Ich war verdutzt. „N-Nein, was meinst du? Hat er nicht. Das muss ein Zufall gewesen sein. Warum sollte er mich ansehen? Ich bin so ziemlich die letzte Person, die er in dieser ganzen Schule bemerken würde."
Ashley murmelte etwas vor sich hin – Worte, die ich nicht ganz verstand, aber ich konnte erkennen, dass sie es nicht dabei beließ.

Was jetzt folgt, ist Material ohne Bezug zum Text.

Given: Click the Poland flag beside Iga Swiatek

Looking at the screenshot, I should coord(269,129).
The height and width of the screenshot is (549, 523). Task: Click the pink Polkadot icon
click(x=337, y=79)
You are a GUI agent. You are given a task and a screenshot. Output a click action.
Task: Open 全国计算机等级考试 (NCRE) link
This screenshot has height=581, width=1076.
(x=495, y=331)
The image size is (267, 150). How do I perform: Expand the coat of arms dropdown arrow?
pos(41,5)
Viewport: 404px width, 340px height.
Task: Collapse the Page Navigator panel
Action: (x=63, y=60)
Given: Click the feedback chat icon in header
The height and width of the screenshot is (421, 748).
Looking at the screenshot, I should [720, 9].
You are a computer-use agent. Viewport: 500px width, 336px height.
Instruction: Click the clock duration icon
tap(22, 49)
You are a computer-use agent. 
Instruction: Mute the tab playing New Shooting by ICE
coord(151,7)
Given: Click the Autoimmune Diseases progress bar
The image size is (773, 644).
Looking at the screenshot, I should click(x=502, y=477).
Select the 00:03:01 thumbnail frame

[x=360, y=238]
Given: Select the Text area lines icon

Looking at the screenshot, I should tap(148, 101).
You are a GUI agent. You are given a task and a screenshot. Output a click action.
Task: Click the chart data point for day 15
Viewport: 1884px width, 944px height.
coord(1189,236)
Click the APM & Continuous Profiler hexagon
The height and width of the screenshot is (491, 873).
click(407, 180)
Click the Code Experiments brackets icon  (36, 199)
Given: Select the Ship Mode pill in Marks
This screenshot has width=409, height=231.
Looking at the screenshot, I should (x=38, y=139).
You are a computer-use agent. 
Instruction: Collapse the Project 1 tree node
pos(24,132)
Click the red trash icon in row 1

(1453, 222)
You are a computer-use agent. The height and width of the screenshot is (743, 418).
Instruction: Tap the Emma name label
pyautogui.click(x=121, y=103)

Ryan schritt in unsere Richtung, seine beiden Freunde dicht hinter ihm. Während er ging, strich er ein paar verirrte Haarsträhnen von seiner Stirn und steckte sie hinter sein Ohr, wodurch sein ganzes, markantes Gesicht zum Vorschein kam. Ich musste zugeben, dass meine vorherigen Gedanken darüber, dass seine Niedlichkeit überbewertet sei, totaler Blödsinn waren. Es gab gutaussehende Männer, und dann gab es Ryan Jenkins.
Bald verließ er den Flur, und das Geplapper begann zu verstummen.
Endlich.
„Können wir jetzt gehen?", fragte ich Ashley, die immer noch sehnsüchtig auf den Ausgang des Flurs blickte, in dem Ryan verschwunden war.
„Ashley!", schnippte ich mit den Fingern vor ihrem Gesicht, und sie zuckte leicht zusammen.
„Entschuldigung, was?", murmelte sie und schüttelte ihre Benommenheit ab.
„Er hat dich nicht einmal bemerkt. Das sollte dir genug sagen, dass der Bus schon weg ist und wir auf einen anderen warten müssen", platzte ich heraus.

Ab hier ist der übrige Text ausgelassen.